For me, depression feels like I’m walking around shoulder-deep in wet concrete all day. Layer on a truckload of Mum guilt and now the pity party’s really getting started.


I'm also a complete space cadet so I forget things and will tell you the same story again and again like it’s new news. How fun for everyone!


I work as a Communications Manager in my day job, so I literally talk and write words for a living. I like to think I’m pretty good at articulating myself most of the time, but the other day I couldn’t remember what Netflix was called. “Hey Siri, what’s that website thing where you watch all the shows and stuff?”.


A few days before that I was trying to describe my symptoms to my GP. I likened the feeling to being jet lagged in that I’m fine one minute, then a wave of extreme fatigue and ‘spaciness’ washes over me and I completely forget what I was doing or saying. Except, get this, I couldn’t remember the word ‘jet lag’.

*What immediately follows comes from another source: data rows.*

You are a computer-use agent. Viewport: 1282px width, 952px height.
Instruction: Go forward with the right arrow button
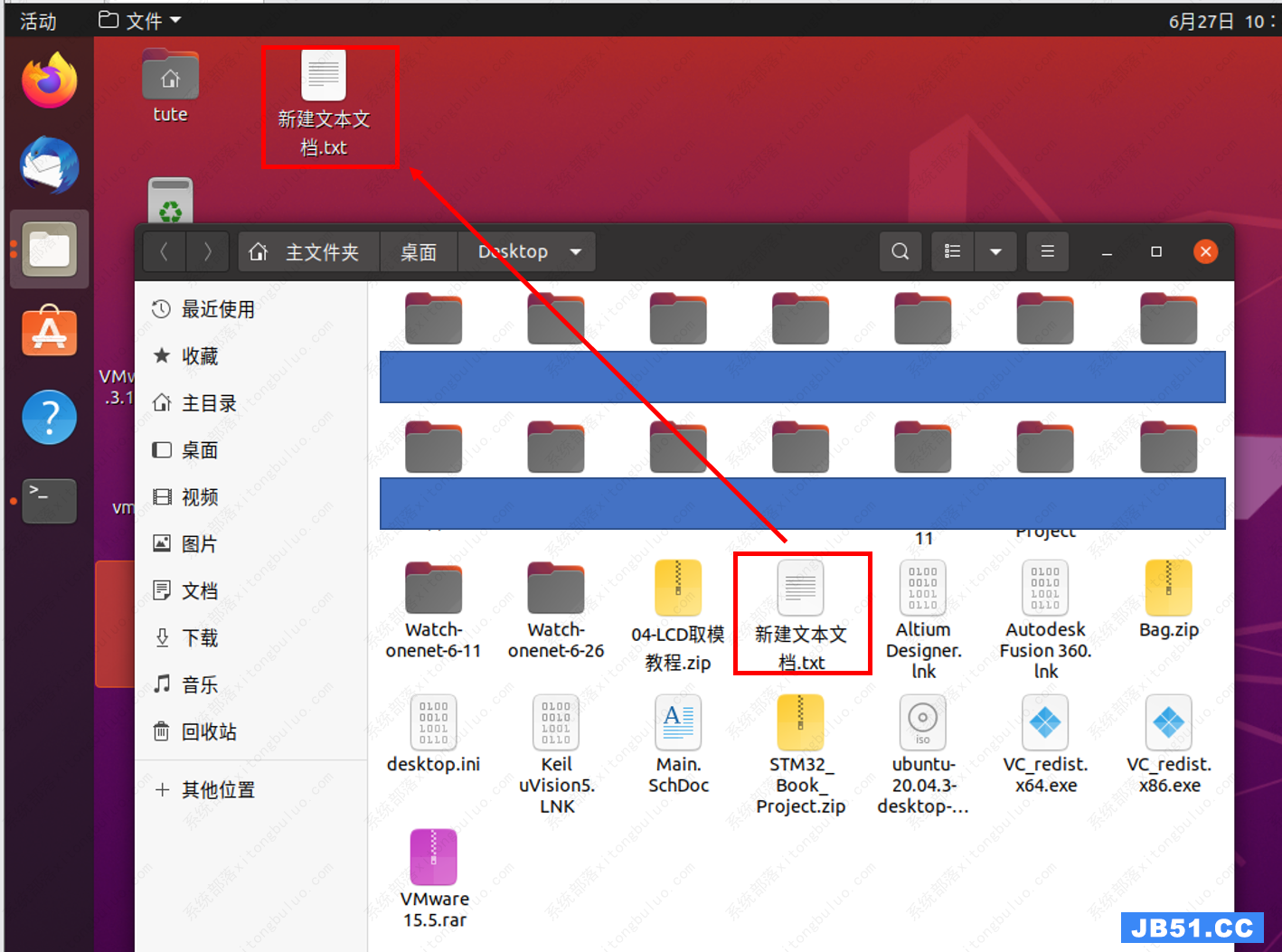click(207, 251)
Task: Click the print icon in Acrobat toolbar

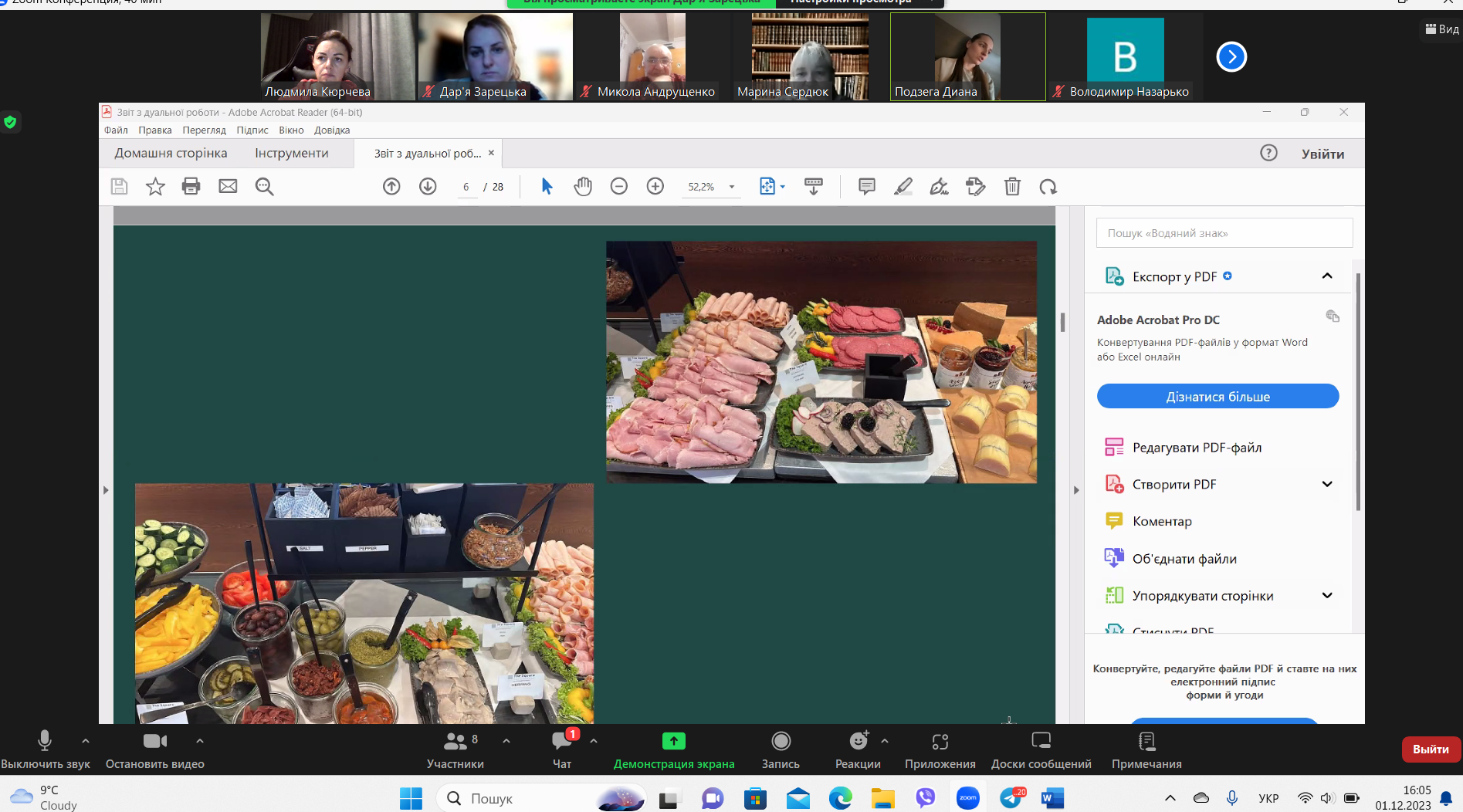Action: [x=191, y=186]
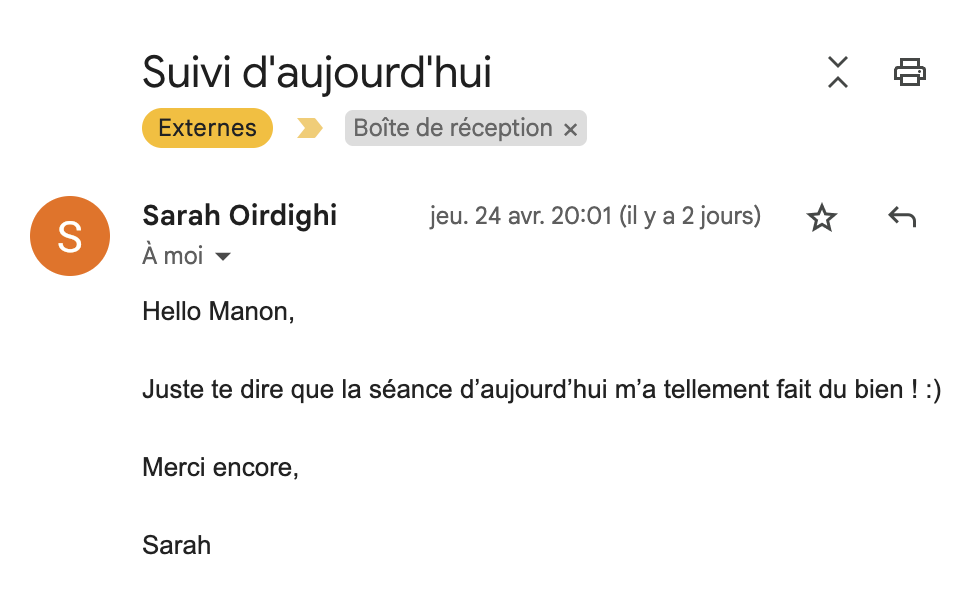
Task: Reply using the curved arrow icon
Action: pos(902,217)

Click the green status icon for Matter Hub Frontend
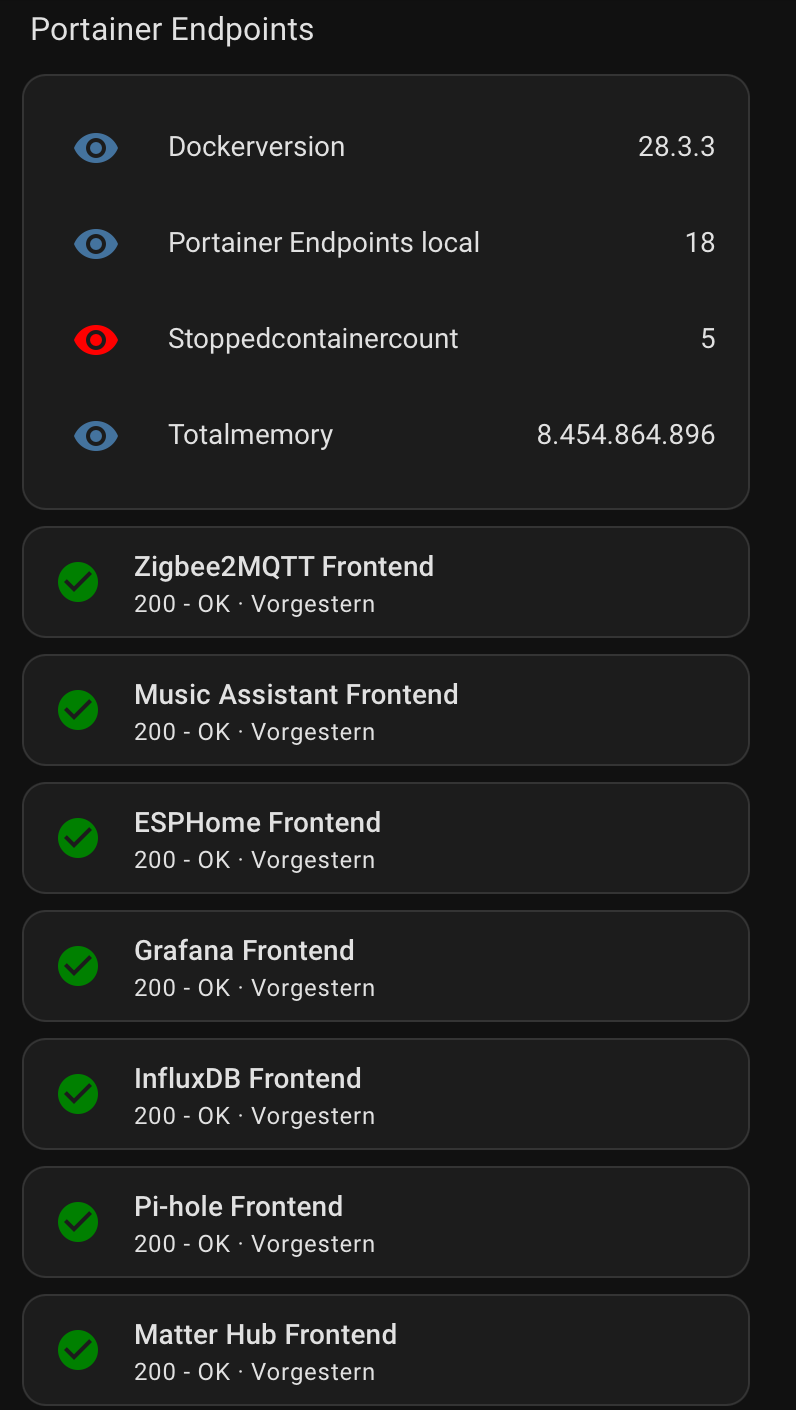pos(78,1350)
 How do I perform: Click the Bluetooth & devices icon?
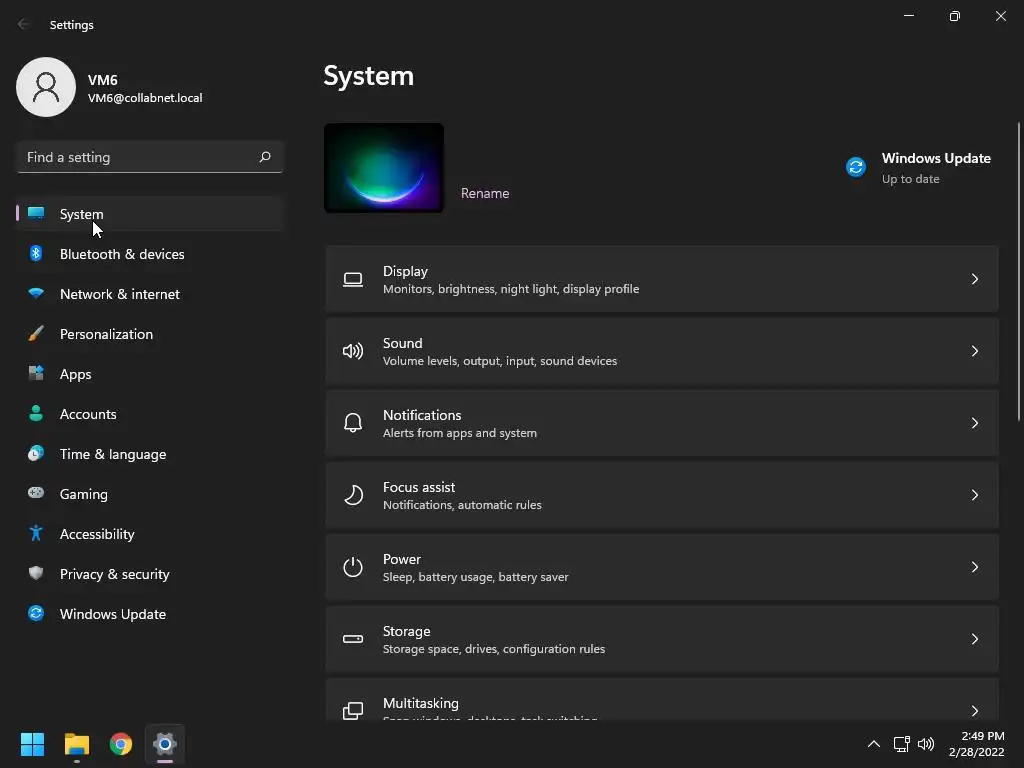pyautogui.click(x=36, y=253)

So there I was, a very serious and accomplished (ahem) Communications professional, saying ‘you know that thing where you’ve been on a long flight from somewhere far away and you feel really tired and weird?’


How’s that for a punchy communique? I was going to say ‘[INSERT NAME], eat your heart out’ but I can’t remember the names of any of the writers I idolise.


I’m ok. I really, really am OK. I have the privilege of a loving, caring family, a supportive employer, and the means to access high-quality, private medical care. Oh, and medication.


For me, the right medication is the difference between feeling like a sad, angry, zombie-woman just going through the motions, versus that lovely tingle inside when you realise it’s a beautiful day, the sun’s on your shoulders, and you’re really diggin’ your outfit.

I can’t stress enough that if you’re a Mum struggling with mental health, sheer exhaustion, or both (they're besties, those two), it’s ok to ask for help. Please don’t dismiss it as you being tired and/or hormonal, and don’t tell yourself that taking medication means you’re a failure. I’ve been there and I see you. That bullshit is decades of social conditioning and patriarchy talking, but that’s a blog for another day.